Vinculado PEÑUELA CORTÉS a través de indagatoria una vez se hizo efectiva la orden de captura librada para tal fin, se le resolvió la situación jurídica con medida de aseguramiento de detención preventiva, sin derecho a la libertad provisional, como presunto “autor intelectual” del delito de homicidio agravado, de conformidad con los artículo 103 y 104 numeral 4° (por precio, promesa remuneratoria) de la Ley 599 de 2000, mismo ilícito por el cual se profirió resolución de acusación el 2 de julio de 2004.
En firme la acusación el 27 de agosto de 2004 con su confirmación por parte de la Unidad de Fiscalía Delegada ante el Tribunal de Cundinamarca, la fase del juicio la adelantó el Juzgado Penal del Circuito de Chocontá, despacho que luego de llevar a cabo el acto público de juzgamiento, mediante fallo de 12 de abril de 2005 condenó a CARLOS EFRAÍN PEÑUELA CORTÉS en calidad de determinador del delito objeto de acusación a la pena principal de trescientos (300) meses de prisión, así como a la accesoria de inhabilitación para el ejercicio de derechos y funciones públicas por el lapso de veinte (20) años.
En virtud del recurso de apelación elevado por el defensor del procesado, el Tribunal Superior de Cundinamarca confirmó el fallo mediante decisión de 26 de julio de 2005, por lo que insiste el mismo sujeto procesal a través de la impugnación extraordinaria, con la respectiva demanda, cuya admisibilidad se pronuncia la Corte. LA DEMANDA Al amparo de la causal primera de casación prevista en el artículo 207 de la Ley 600 de 2000 postula la violación indirecta de la ley sustancial, ante la falta de aplicación deI artículo 39 del mismo ordenamiento adjetivo que contempla los eventos en los cuales resulta viable proferir preclusión de la investigación o cesación de procedimiento.

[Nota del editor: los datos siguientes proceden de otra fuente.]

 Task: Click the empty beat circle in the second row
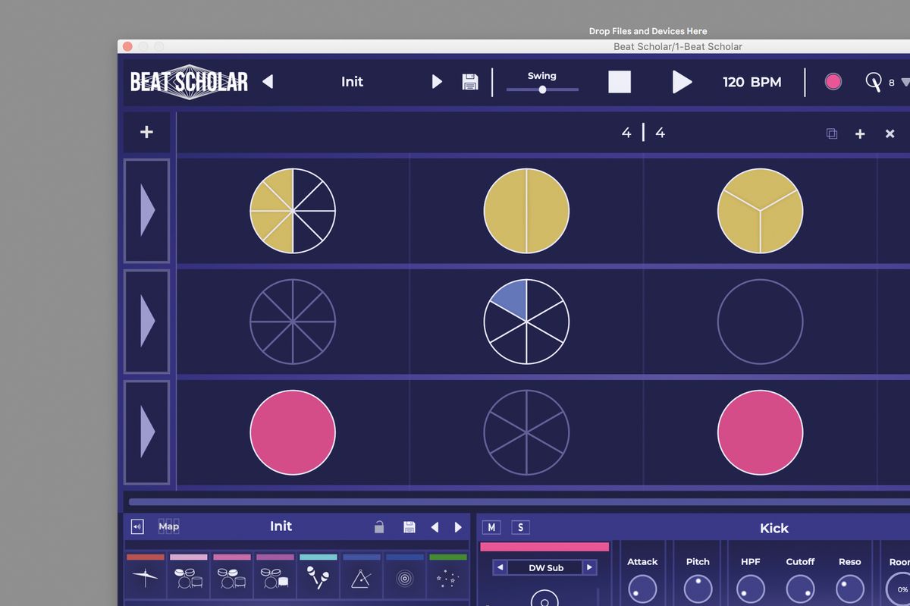coord(761,321)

En criterio del libelista, el Tribunal incurrió en error al no hacer “un análisis pormenorizado del proceso y mucho menos de la sentencia del a quo, sino que a priori considera inmaculada la declaración del condenado JAVIER QUINTERO BARRERO, cuando está llena de contradicciones, de mentiras, de vicios, por el prurito de ocultar su capacidad delincuencial y hacerse acreedor a los beneficios que la ley otorga, so pena de acabar con un inocente como lo es el señor CARLOS EFRAIN PENUELA CORTES”.

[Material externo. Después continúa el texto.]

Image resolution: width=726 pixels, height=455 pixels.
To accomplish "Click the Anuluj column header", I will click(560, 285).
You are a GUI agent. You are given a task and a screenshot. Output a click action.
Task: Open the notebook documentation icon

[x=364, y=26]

Señala que de seguir las reglas de la sana crítica no resultaba jurídicamente posible aferrarse al único testimonio de Quintero Barrero (alias " Cigüeñal "), pues ante las contradicciones en que incurrió se acredita que su asistido no participó como determinador en el delito de homicidio, grado que sólo se le puede imputar al propio Quintero.
Luego de transcribir apartes de las manifestaciones que hiciera Javier Quintero tanto en la vista pública en el proceso que se adelantó en su contra, como las realizadas en el acto público del diligenciamiento proseguido en contra de PEÑUELA CORTÉS, considera el demandante que las mismas corresponden a la falacia y el engaño del atestante, pues no es cierto que él tuviera que llevar a Sesquilé a William Fierro y Enrique Medina —los autores materiales del homicidio—, ya que en varias oportunidades ellos habían viajado allí de paseo y por negociaciones que tenían, pareciéndole imposible que lo hubieran necesitado como guía en una población tan pequeña y cercana a Bogotá. Asevera que entre William Fierro, Enrique Medina y Javier Quintero había una amistad a través de la cual, este último tenía conocimiento que aquéllos laboraban para CARLOS EFRAÍN PEÑUELA refaccionándole una casa en el municipio de Mosquera y que por lo mismo éste les adeudaba $300.000.oo.
Explica que PEÑUELA para cancelar la suma a sus dos trabajadores los instó para que fueran hasta Sesquilé y allí en el establecimiento “ La Rokola ” los invitó a departir algunas cervezas, y como les manifestó que no les podía aún cancelar éstos desparecieron y procedieron a cumplir otra cita “ a escondidas ” con Javier Quintero Barrero para cometer el ilícito de acabar con la vida de Arturo Villalobos Muñoz.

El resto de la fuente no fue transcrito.